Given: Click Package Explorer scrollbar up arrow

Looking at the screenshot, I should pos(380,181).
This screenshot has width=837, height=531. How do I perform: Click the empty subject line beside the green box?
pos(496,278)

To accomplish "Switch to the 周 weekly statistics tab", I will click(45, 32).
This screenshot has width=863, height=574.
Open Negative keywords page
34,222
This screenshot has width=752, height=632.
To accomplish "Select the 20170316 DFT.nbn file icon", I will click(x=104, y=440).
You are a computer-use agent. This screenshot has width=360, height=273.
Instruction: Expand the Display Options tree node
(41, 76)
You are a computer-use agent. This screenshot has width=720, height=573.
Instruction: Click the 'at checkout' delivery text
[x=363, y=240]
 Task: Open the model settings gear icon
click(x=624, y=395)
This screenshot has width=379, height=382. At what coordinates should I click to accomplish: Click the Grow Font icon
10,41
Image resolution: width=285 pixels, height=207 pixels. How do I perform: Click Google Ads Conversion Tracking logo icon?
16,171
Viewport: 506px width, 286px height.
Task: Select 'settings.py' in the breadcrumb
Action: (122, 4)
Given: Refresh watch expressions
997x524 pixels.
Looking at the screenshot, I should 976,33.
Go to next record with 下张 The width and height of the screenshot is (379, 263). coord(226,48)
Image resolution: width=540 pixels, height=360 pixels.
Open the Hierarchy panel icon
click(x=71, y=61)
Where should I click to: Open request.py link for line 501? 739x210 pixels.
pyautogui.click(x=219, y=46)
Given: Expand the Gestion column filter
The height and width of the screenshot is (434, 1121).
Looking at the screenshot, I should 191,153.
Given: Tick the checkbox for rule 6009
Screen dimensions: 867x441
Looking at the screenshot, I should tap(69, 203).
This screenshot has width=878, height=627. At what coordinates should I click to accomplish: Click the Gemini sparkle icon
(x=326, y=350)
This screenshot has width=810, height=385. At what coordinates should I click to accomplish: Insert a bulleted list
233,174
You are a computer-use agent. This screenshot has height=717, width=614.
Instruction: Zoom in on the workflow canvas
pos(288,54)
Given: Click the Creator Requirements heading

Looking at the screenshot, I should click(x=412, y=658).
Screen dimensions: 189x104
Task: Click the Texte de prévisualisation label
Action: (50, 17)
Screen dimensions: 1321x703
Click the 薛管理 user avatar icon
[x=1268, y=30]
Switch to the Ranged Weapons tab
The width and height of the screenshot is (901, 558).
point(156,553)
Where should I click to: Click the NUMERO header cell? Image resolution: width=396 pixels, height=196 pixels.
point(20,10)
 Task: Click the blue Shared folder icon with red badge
::::
▸ Work to be completed:
Only the lines from the one with "Switch to the Ranged Weapons tab" to the end of the listing are wanted. Print them exactly, keeping both ends.

▸ Final answer:
Switch to the Ranged Weapons tab
The width and height of the screenshot is (901, 558).
point(156,553)
Where should I click to: Click the NUMERO header cell? Image resolution: width=396 pixels, height=196 pixels.
point(20,10)
 Task: Click the blue Shared folder icon with red badge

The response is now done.